The project aims to train 100 Vietnamese experts and provide consultation to help 50 businesses set up smart factories in 2022 and 2023.
In 2022, the project will support 14 enterprises, including seven in Bac Ninh, two in Vinh Phuc, three in Hanoi, and one each in Hung Yen and Ha Nam.
It is expected to help businesses enhance their competitiveness by improving their productivity and product quality, and reducing production costs. The project is also supposed to strengthen the connection between enterprises and local authorities, as well as between foreign-invested enterprises and domestic ones.
Since 2015, the MoIT and Samsung Vietnam work together to upgrade the capacity of 379 local businesses in supporting industries.
Developing supporting industries is one of the most important solutions for Vietnam to improve the quality and competitiveness of the economy, avoid the middle-income trap, and contribute to foreign-invested capital inflow.
However, during the past 20 years, the domestic industry often undertook simpler stages, leading to a limited transfer of technology, and slow improvements in the localisation rate, as shown by the first annual 2021 foreign direct investment (FDI) report by the Vietnam Association of Foreign-Invested Enterprises.
The report also showed that the domestic supply chain has not been well developed. Likewise, the domestic supporting industries and enterprises' capacities have not yet lived up to expectations with an aim to attract available advanced technologies.
Samsung’s programmes and supporting projects of other foreign-invested groups, as well as international organisations, are expected to foster the local supporting industry.
In contrast, for sustainable growth, domestic supporting enterprises also improve their production and management capacity.
Phan Huu Thang, chairman of the Editorial Board of Vietnam Foreign Investment Annual Reports and president of the Members’ Board of the Institute of International Investment Studies Co., Ltd said, “In order to become a first-tier or second-tier vendor for large groups, local producers have to prove their production and management capacity and be willing to meet the partners’ requirements.
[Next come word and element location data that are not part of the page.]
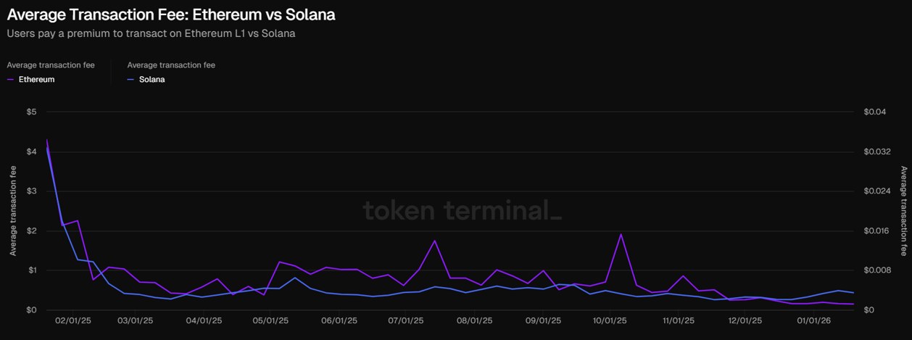Click the $0.04 label on right axis
The height and width of the screenshot is (340, 912).
(874, 112)
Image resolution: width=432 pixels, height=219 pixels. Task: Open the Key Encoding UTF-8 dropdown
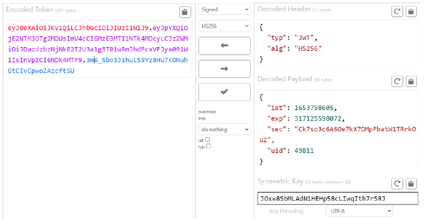coord(359,211)
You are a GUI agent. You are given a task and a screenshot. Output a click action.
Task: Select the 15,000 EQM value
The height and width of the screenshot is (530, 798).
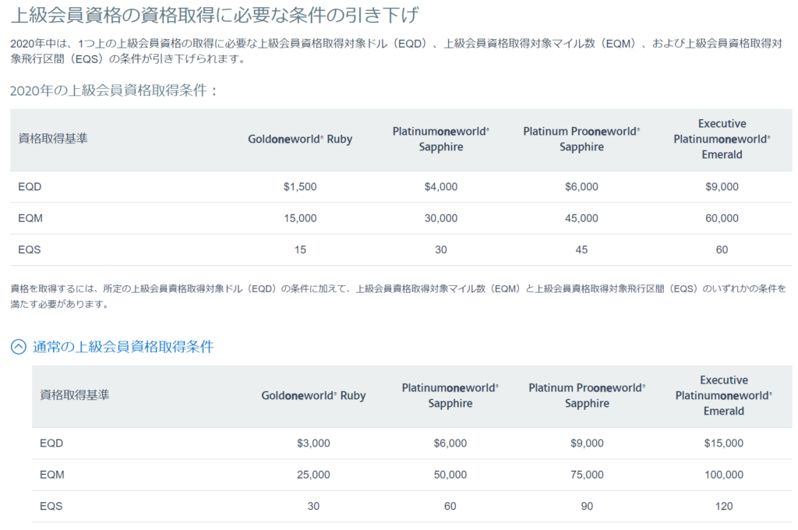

However, domestic enterprises remain reluctant to reform management and production processes and invest capital into change because they are concerned about the effectiveness of reformation.”
Thang added, “Their concern is understandable; however, they also need to see the long-term and sustainable benefits from reformation. When a domestic supporting enterprise meets the conditions to become a vendor of a large-scale group, such as Samsung and Panasonic, there will not be many barriers for them to extend the customer files.”
Thang said it would be necessary to have considerable incentives to strengthen the connection between foreign-invested and domestic investments and to develop industry clusters and value chains, helping to boost domestic value-added and product competitiveness, as well as to improve Vietnam’s position in the global value chain.
“The government is required to issue specific incentives, which is currently the largest barrier due to the complicated procedures,” he said.